_Task to complete_. Return every entry in full, with no alterations.

_Data section_.
[Start of section]
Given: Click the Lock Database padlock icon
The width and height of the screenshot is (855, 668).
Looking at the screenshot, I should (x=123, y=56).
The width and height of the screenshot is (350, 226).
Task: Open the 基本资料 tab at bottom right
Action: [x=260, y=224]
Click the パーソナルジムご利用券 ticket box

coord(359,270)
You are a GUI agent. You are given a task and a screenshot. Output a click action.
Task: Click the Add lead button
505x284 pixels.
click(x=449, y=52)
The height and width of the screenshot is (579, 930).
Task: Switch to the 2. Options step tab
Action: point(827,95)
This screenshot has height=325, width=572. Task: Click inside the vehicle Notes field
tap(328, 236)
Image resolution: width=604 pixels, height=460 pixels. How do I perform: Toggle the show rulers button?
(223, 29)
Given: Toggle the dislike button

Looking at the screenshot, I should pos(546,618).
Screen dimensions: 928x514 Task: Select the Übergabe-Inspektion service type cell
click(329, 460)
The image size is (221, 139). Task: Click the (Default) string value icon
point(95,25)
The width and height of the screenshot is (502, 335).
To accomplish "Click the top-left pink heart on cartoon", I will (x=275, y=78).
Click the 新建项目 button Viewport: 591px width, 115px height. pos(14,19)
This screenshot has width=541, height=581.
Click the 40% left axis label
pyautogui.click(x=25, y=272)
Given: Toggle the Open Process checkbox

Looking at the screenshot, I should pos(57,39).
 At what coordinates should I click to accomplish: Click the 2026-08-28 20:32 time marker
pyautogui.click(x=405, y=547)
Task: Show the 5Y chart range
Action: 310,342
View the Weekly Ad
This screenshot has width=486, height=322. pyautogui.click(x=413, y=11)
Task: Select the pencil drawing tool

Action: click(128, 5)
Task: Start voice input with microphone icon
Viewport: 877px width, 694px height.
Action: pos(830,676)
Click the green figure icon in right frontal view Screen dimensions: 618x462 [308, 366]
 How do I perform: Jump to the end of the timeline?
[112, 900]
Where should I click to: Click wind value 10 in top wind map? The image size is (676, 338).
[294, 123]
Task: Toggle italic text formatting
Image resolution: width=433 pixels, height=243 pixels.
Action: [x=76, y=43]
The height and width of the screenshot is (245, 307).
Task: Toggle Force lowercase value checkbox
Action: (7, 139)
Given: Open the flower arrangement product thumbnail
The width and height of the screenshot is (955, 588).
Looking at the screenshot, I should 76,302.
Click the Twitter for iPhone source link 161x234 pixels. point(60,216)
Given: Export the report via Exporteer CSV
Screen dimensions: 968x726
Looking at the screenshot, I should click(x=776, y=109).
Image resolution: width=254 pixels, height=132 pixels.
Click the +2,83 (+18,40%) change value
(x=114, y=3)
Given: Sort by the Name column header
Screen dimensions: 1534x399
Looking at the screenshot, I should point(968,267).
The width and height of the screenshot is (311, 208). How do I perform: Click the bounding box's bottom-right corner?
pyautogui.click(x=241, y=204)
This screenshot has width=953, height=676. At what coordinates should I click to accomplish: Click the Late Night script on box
[End of section]
_Answer box_.
Given: Click the Lock Database padlock icon
The width and height of the screenshot is (855, 668).
Looking at the screenshot, I should (x=123, y=56).
The width and height of the screenshot is (350, 226).
Task: Open the 基本资料 tab at bottom right
Action: [x=260, y=224]
Click the パーソナルジムご利用券 ticket box

coord(359,270)
You are a GUI agent. You are given a task and a screenshot. Output a click action.
Task: Click the Add lead button
505x284 pixels.
click(x=449, y=52)
The height and width of the screenshot is (579, 930).
Task: Switch to the 2. Options step tab
Action: point(827,95)
This screenshot has height=325, width=572. Task: Click inside the vehicle Notes field
tap(328, 236)
Image resolution: width=604 pixels, height=460 pixels. How do I perform: Toggle the show rulers button?
(223, 29)
Given: Toggle the dislike button

Looking at the screenshot, I should pos(546,618).
Screen dimensions: 928x514 Task: Select the Übergabe-Inspektion service type cell
click(329, 460)
The image size is (221, 139). Task: Click the (Default) string value icon
point(95,25)
The width and height of the screenshot is (502, 335).
To accomplish "Click the top-left pink heart on cartoon", I will (x=275, y=78).
Click the 新建项目 button Viewport: 591px width, 115px height. pos(14,19)
This screenshot has width=541, height=581.
Click the 40% left axis label
pyautogui.click(x=25, y=272)
Given: Toggle the Open Process checkbox

Looking at the screenshot, I should pos(57,39).
 At what coordinates should I click to accomplish: Click the 2026-08-28 20:32 time marker
pyautogui.click(x=405, y=547)
Task: Show the 5Y chart range
Action: 310,342
View the Weekly Ad
This screenshot has width=486, height=322. pyautogui.click(x=413, y=11)
Task: Select the pencil drawing tool

Action: click(128, 5)
Task: Start voice input with microphone icon
Viewport: 877px width, 694px height.
Action: pos(830,676)
Click the green figure icon in right frontal view Screen dimensions: 618x462 [308, 366]
 How do I perform: Jump to the end of the timeline?
[112, 900]
Where should I click to: Click wind value 10 in top wind map? The image size is (676, 338).
[294, 123]
Task: Toggle italic text formatting
Image resolution: width=433 pixels, height=243 pixels.
Action: [x=76, y=43]
The height and width of the screenshot is (245, 307).
Task: Toggle Force lowercase value checkbox
Action: (7, 139)
Given: Open the flower arrangement product thumbnail
The width and height of the screenshot is (955, 588).
Looking at the screenshot, I should 76,302.
Click the Twitter for iPhone source link 161x234 pixels. point(60,216)
Given: Export the report via Exporteer CSV
Screen dimensions: 968x726
Looking at the screenshot, I should click(x=776, y=109).
Image resolution: width=254 pixels, height=132 pixels.
Click the +2,83 (+18,40%) change value
(x=114, y=3)
Given: Sort by the Name column header
Screen dimensions: 1534x399
Looking at the screenshot, I should point(968,267).
The width and height of the screenshot is (311, 208). How do I perform: Click the bounding box's bottom-right corner?
pyautogui.click(x=241, y=204)
This screenshot has width=953, height=676. At what coordinates should I click to accomplish: Click the Late Night script on box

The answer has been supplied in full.